■ What to produce:
If a line in the entries below contains "screenshot", copy it.

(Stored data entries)
--- START ---

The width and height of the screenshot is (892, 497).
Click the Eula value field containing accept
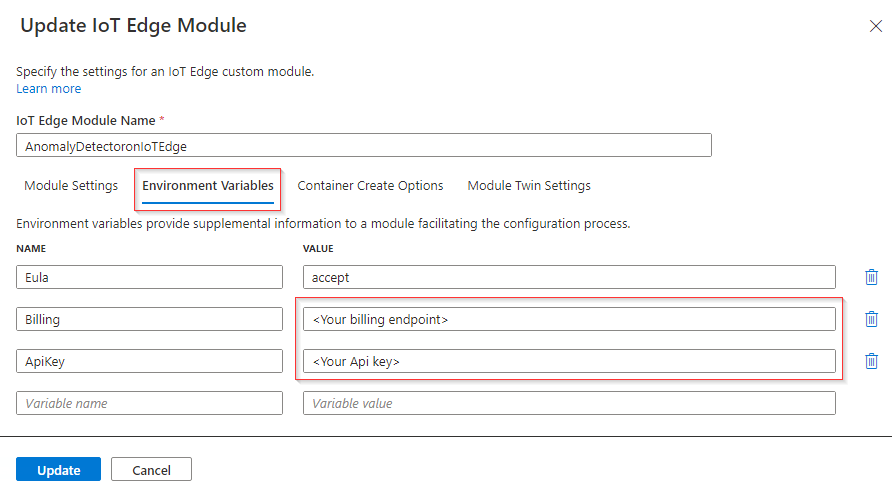tap(569, 277)
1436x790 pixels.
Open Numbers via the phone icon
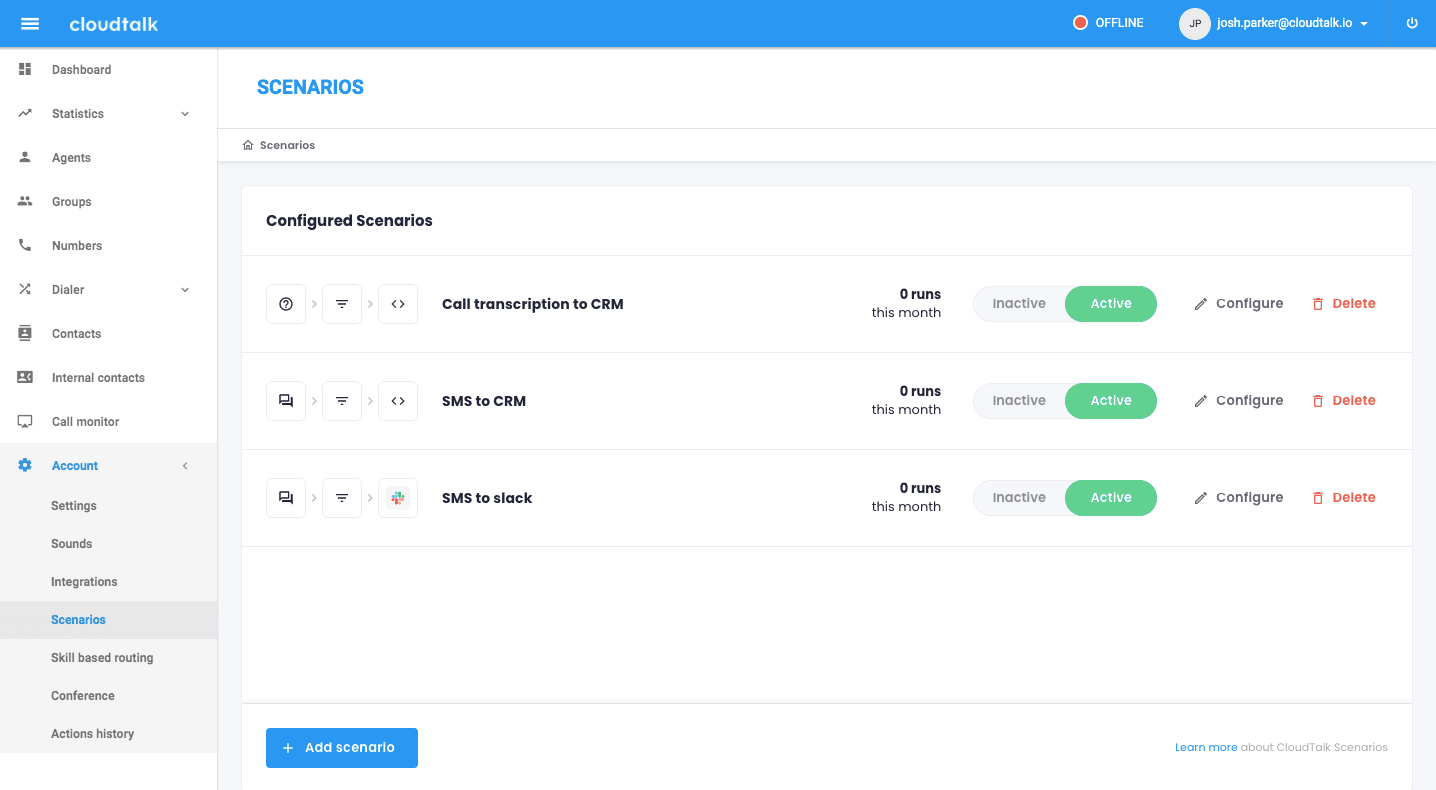[76, 245]
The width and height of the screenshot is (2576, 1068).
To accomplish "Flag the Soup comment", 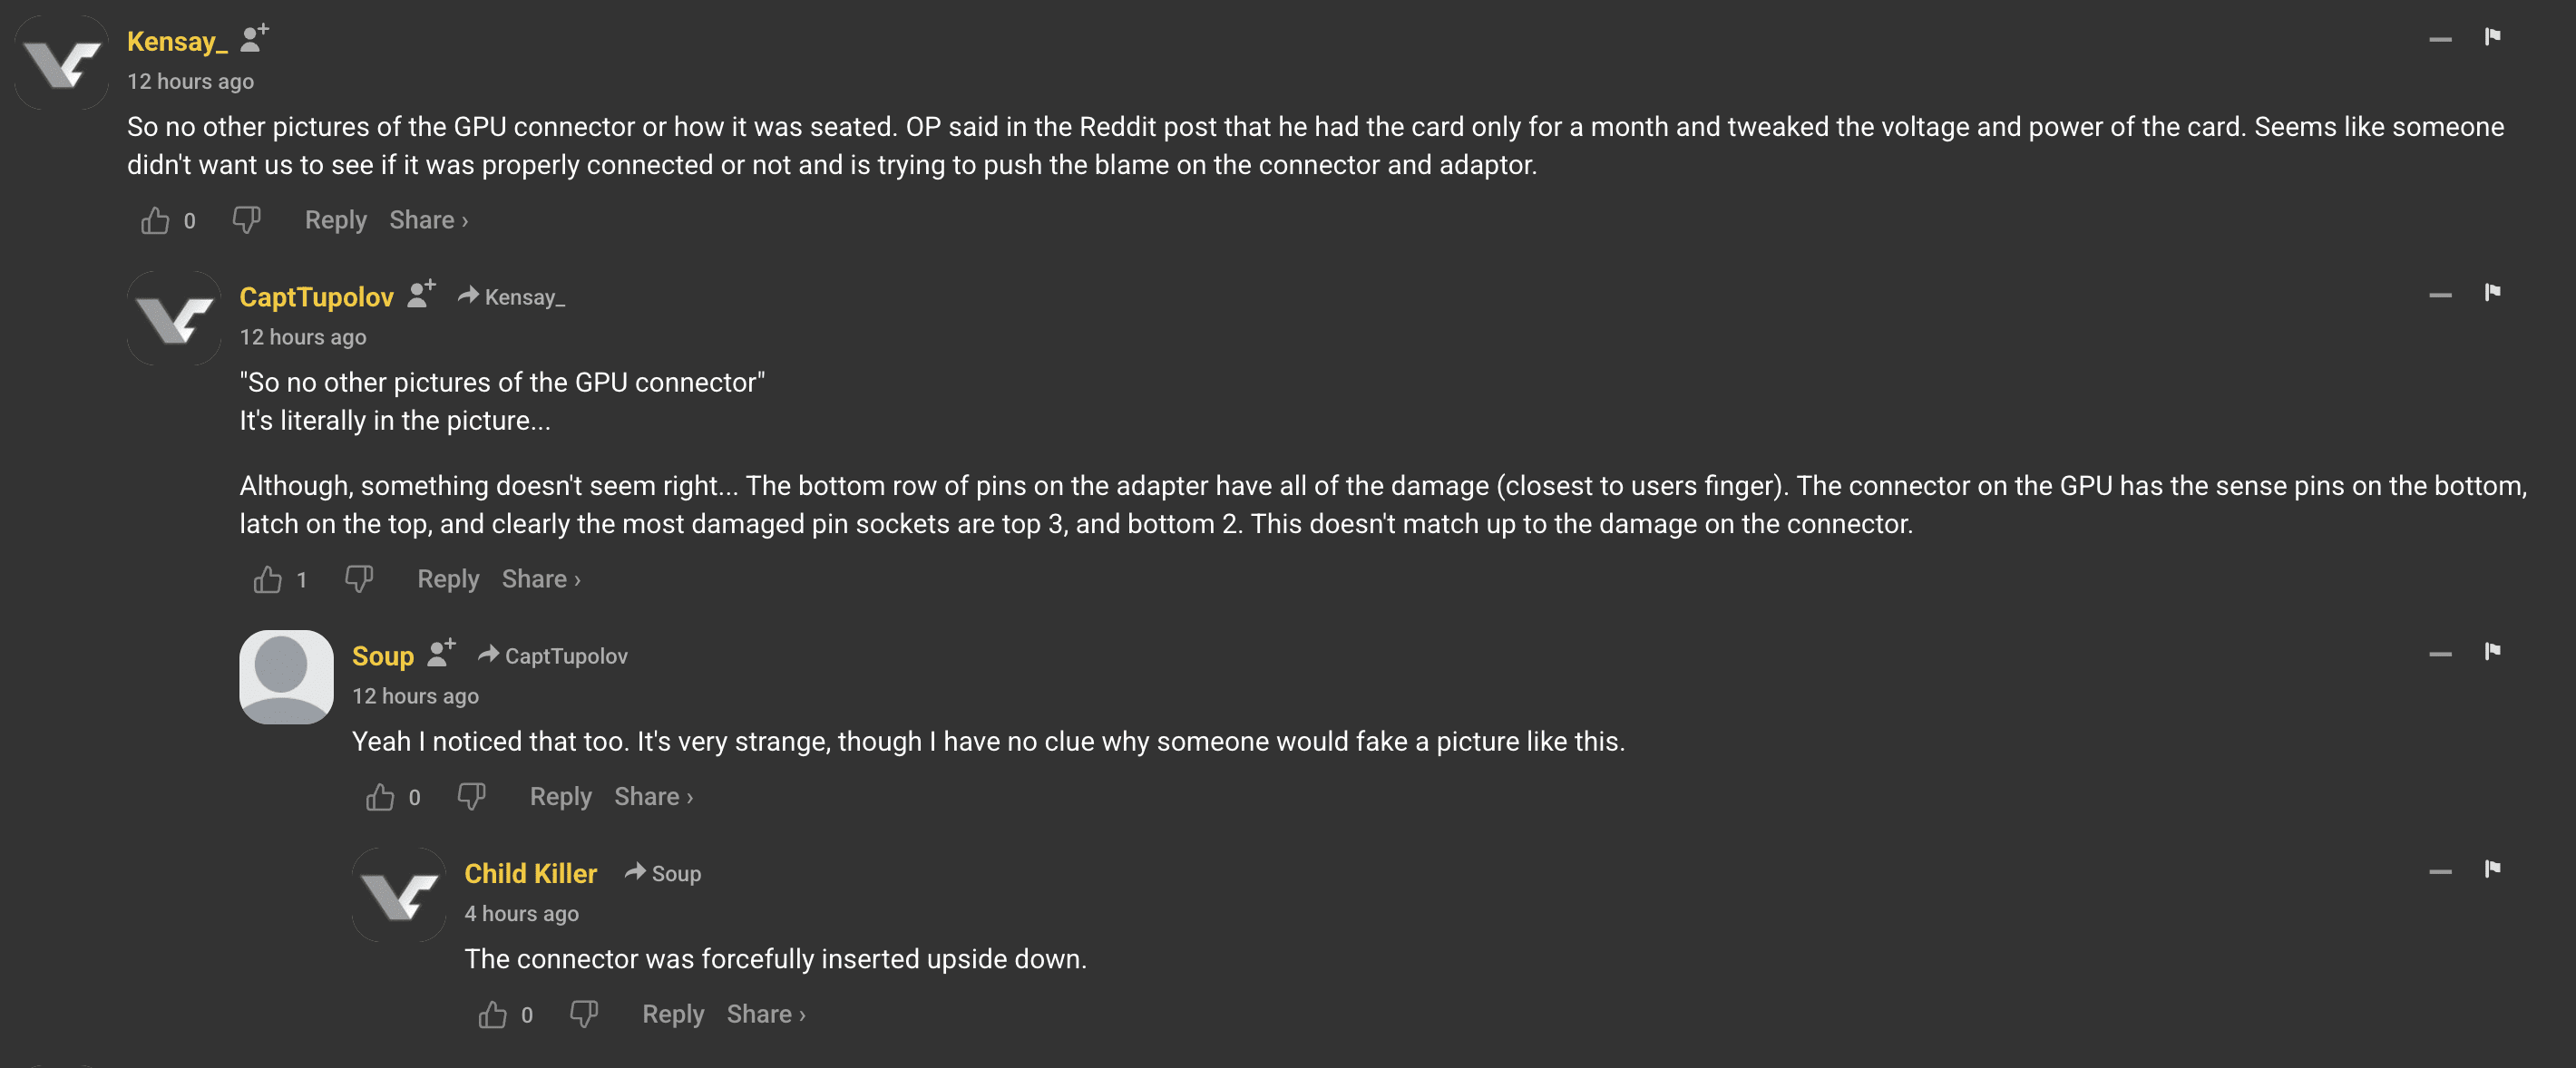I will [2492, 652].
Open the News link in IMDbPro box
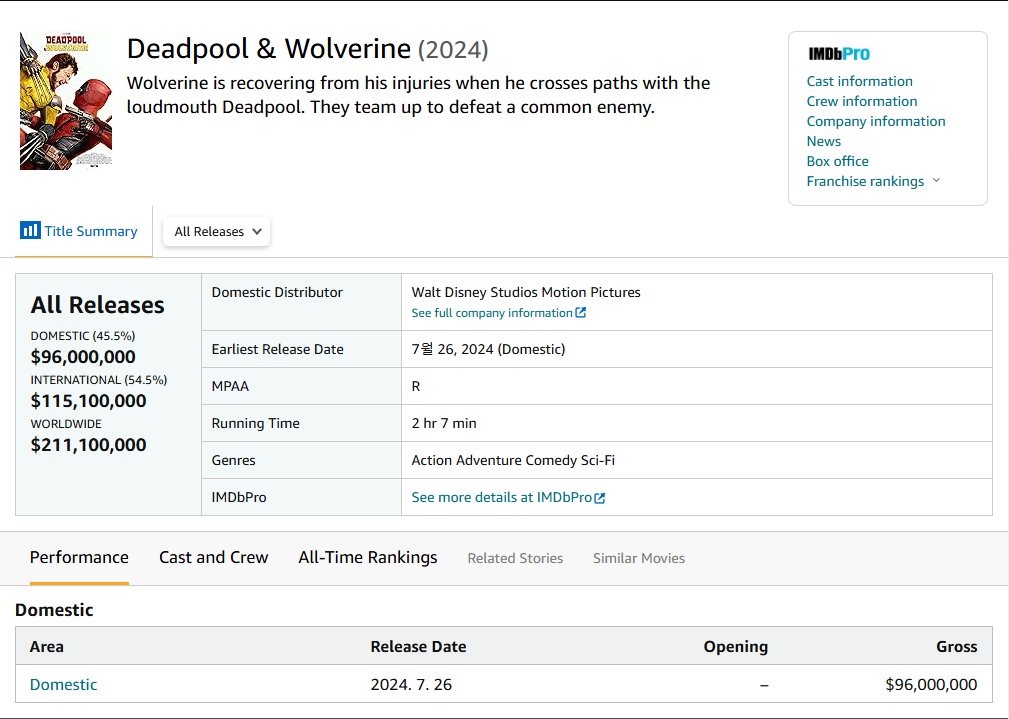Image resolution: width=1009 pixels, height=719 pixels. pyautogui.click(x=823, y=141)
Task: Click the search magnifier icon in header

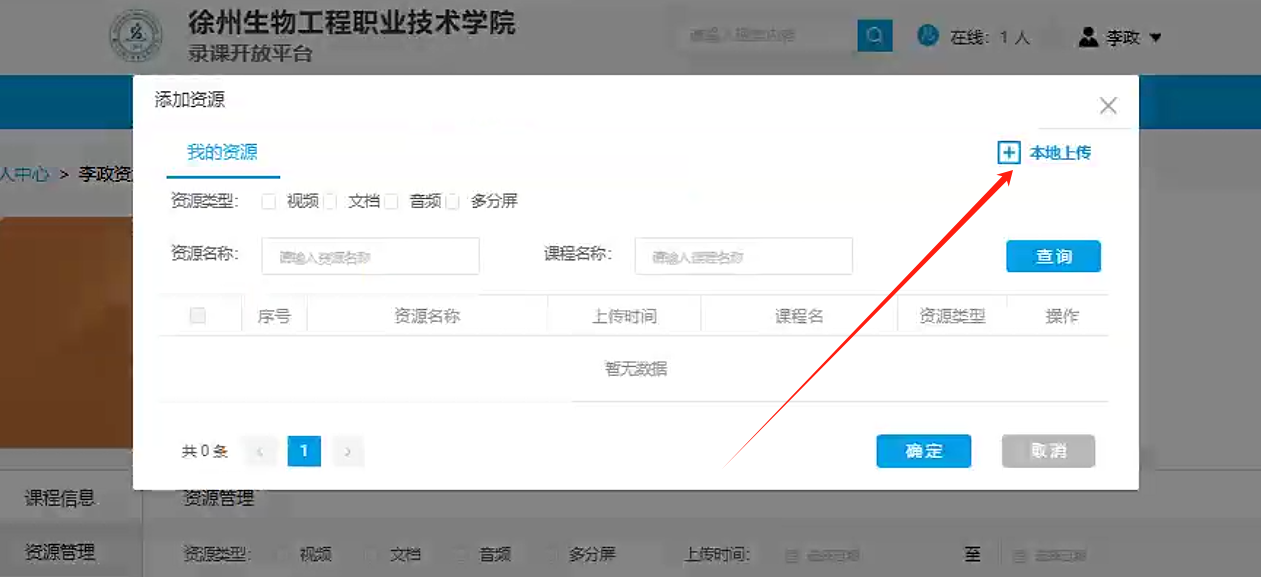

--- END ---

■ Exercise response:
The width and height of the screenshot is (892, 497).
The width and height of the screenshot is (2576, 1068).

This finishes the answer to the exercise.